WORK TO BE COMPLETED → Among the entries below, find the lines holding "computer" and copy them.

(Beginning of DATASET RECORDS)

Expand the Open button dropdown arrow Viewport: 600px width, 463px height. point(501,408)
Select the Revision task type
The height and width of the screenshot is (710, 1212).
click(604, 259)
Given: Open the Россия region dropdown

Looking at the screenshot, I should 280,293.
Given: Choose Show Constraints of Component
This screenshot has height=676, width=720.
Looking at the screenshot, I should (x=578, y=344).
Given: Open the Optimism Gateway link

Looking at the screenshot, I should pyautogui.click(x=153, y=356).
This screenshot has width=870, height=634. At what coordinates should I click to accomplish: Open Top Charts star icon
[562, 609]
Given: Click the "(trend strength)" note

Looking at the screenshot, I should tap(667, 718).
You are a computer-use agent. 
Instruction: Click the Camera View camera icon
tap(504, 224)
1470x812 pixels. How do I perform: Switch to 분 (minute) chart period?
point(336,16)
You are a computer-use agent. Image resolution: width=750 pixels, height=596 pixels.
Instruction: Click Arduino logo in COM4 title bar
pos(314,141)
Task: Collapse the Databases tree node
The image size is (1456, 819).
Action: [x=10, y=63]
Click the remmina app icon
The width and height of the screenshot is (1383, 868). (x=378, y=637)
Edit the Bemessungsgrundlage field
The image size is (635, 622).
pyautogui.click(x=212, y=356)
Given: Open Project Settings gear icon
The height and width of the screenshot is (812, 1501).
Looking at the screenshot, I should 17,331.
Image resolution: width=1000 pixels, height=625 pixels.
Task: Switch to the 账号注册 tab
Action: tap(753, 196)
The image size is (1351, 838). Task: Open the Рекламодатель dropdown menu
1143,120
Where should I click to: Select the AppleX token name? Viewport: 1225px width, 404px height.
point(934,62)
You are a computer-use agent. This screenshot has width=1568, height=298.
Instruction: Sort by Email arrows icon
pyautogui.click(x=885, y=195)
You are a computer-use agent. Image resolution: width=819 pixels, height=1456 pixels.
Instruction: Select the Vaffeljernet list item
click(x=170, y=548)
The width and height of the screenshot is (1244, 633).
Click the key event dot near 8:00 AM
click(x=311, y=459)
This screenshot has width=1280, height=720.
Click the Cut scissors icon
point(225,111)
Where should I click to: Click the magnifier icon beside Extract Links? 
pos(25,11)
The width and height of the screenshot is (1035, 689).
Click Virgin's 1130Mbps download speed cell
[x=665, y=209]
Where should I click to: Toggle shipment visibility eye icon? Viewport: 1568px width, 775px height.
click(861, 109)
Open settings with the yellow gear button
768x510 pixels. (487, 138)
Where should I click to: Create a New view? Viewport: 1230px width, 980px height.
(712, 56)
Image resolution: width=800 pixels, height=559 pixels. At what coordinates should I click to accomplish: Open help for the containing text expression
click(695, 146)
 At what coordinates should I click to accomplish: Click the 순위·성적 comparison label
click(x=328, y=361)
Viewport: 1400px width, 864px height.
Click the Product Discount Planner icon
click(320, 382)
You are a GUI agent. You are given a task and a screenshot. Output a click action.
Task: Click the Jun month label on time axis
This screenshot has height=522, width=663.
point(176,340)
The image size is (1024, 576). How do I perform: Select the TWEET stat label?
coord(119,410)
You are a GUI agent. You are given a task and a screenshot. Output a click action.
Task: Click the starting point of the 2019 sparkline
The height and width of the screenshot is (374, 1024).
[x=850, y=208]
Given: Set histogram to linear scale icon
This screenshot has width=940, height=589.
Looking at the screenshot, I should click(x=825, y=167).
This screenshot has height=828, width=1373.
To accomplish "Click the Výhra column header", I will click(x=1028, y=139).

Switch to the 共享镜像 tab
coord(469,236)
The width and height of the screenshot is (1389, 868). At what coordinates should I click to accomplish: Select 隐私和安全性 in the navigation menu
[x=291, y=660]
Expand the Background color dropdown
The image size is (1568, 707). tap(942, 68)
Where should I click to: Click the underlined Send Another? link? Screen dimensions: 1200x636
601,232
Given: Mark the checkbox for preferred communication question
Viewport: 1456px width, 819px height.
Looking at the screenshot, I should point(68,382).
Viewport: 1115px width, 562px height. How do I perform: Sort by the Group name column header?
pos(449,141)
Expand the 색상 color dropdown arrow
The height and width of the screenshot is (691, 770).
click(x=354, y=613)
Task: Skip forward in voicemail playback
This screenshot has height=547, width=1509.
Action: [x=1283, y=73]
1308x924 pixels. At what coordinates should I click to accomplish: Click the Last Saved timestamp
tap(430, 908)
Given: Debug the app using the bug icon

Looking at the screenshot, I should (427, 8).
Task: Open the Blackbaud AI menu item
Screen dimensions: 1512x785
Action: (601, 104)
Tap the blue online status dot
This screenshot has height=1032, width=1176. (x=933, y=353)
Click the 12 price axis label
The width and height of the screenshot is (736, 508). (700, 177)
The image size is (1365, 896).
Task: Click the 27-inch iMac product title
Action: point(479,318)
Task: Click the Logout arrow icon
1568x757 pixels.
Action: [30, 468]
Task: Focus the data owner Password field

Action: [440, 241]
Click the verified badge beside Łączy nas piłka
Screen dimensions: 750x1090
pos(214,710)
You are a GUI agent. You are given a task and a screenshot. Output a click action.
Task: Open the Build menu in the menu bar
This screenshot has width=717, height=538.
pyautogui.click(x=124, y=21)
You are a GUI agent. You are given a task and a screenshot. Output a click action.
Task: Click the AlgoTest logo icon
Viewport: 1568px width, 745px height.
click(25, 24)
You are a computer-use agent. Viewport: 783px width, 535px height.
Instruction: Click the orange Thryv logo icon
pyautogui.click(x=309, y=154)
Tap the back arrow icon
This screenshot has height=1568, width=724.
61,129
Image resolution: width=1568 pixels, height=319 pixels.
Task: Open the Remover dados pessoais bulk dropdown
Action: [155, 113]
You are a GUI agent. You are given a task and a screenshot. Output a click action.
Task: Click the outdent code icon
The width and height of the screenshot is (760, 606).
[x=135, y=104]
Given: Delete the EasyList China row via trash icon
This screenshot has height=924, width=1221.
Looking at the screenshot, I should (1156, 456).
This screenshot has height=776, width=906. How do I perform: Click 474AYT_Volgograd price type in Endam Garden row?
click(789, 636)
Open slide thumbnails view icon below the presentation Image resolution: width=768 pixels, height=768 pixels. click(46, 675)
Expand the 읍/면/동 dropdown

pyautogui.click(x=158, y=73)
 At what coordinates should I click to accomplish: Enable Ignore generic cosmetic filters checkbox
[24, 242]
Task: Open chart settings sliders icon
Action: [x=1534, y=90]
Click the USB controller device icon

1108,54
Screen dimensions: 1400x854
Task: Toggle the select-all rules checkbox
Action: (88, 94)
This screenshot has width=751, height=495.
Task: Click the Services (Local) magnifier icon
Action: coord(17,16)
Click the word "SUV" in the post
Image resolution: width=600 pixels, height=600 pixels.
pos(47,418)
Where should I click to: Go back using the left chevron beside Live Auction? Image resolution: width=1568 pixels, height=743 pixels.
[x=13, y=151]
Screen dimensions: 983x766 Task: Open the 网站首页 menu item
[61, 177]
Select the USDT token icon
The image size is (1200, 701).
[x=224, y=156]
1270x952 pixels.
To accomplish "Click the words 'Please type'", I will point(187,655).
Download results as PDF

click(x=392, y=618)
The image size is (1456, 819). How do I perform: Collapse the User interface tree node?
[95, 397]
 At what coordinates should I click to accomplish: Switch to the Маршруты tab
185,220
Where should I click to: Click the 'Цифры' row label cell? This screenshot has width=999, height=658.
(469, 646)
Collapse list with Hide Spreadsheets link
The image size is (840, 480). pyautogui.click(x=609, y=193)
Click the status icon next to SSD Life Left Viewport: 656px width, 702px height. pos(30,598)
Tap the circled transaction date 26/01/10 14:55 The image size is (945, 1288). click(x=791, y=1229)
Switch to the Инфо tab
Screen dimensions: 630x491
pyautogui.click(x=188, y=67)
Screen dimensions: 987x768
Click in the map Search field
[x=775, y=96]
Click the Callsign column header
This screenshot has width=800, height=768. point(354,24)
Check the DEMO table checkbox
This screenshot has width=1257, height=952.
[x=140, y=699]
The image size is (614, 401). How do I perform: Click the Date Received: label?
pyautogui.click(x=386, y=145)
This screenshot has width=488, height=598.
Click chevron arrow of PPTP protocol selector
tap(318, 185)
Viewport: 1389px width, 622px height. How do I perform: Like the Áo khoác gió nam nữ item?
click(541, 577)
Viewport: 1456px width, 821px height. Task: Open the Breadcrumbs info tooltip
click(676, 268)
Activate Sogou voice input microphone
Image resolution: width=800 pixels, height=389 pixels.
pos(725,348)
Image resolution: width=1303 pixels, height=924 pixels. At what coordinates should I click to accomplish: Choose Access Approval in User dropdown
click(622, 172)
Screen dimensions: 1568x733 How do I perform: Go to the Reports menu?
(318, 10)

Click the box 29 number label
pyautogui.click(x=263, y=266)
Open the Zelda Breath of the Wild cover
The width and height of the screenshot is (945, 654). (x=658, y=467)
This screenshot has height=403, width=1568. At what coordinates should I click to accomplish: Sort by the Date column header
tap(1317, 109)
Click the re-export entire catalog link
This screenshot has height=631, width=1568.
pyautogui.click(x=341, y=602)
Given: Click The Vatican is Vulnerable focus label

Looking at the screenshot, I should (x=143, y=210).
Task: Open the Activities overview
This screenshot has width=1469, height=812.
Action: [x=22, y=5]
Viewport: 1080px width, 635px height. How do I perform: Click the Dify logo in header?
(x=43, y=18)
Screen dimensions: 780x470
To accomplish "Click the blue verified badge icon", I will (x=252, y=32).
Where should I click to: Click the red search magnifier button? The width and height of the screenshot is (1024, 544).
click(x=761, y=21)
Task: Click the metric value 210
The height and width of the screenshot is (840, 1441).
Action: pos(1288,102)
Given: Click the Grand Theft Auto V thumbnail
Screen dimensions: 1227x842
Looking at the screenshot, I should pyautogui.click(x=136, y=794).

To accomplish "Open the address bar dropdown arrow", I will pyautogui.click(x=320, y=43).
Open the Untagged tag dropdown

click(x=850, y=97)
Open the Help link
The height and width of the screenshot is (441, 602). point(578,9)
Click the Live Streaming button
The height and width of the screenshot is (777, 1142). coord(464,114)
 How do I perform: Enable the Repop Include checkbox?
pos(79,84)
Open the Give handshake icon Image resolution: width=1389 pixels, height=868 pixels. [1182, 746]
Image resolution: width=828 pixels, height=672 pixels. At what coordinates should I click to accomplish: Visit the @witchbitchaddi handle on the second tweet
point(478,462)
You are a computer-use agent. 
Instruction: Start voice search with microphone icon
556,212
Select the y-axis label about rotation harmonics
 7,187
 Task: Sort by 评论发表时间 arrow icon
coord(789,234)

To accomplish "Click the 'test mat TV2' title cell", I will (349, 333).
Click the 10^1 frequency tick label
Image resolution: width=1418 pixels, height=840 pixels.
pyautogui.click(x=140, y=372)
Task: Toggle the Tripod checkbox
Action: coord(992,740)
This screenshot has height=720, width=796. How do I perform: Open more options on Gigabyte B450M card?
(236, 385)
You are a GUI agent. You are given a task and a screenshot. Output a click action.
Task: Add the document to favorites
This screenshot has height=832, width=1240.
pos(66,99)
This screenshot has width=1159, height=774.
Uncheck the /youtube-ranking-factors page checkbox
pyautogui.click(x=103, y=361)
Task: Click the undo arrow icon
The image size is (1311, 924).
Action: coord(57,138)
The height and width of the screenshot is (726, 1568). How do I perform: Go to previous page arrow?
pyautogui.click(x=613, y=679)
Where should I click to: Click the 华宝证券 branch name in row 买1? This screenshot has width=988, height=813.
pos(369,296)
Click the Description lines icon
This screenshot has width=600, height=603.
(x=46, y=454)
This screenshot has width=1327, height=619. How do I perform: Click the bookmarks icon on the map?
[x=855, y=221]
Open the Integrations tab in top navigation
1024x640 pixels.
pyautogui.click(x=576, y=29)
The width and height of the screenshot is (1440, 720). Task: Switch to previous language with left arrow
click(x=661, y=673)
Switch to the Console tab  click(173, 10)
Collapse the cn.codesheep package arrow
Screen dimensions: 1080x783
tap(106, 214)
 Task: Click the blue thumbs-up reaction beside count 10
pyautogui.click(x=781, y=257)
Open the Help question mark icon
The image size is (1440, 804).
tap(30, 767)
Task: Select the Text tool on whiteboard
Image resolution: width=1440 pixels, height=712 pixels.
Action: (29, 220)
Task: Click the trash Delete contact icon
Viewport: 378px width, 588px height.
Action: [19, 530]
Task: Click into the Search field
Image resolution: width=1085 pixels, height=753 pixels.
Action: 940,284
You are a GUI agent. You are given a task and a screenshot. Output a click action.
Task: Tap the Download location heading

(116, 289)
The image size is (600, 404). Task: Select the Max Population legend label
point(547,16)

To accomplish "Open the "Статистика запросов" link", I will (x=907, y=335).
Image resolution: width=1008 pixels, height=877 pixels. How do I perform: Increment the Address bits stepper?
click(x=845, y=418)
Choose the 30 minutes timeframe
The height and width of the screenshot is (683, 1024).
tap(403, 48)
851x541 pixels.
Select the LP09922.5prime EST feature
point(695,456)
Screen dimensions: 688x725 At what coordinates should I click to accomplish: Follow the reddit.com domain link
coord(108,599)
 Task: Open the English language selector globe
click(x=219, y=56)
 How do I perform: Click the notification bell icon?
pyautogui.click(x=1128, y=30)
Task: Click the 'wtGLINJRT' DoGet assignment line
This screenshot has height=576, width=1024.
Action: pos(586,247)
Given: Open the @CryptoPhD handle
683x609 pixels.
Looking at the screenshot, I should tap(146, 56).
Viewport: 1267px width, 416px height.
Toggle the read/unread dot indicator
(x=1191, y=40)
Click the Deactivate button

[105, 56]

(End of DATASET RECORDS)

TASK OUTPUT →
You are a computer-use agent. 
You are a computer-use agent. Image resolution: width=750 pixels, height=596 pixels.
You are a computer-use agent. This screenshot has width=1568, height=298.
You are a computer-use agent. Image resolution: width=819 pixels, height=1456 pixels.
You are a computer-use agent. Viewport: 783px width, 535px height.
You are a computer-use agent. 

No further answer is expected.